→ **EXTRACTED ENTRIES**:
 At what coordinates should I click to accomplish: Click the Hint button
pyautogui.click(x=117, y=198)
...
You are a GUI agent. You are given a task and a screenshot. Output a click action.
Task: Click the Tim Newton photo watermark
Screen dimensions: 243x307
...
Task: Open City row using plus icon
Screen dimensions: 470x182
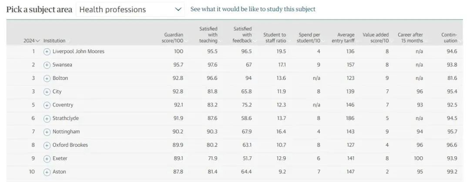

→ **WHAT IS BEING ASKED**:
Reproduce the entries above exactly, but only the lines between the line holding "You are a GUI" and the line holding "Screen dimensions: 243x307", inclusive.

→ **REPLY**:
You are a GUI agent. You are given a task and a screenshot. Output a click action.
Task: Click the Tim Newton photo watermark
Screen dimensions: 243x307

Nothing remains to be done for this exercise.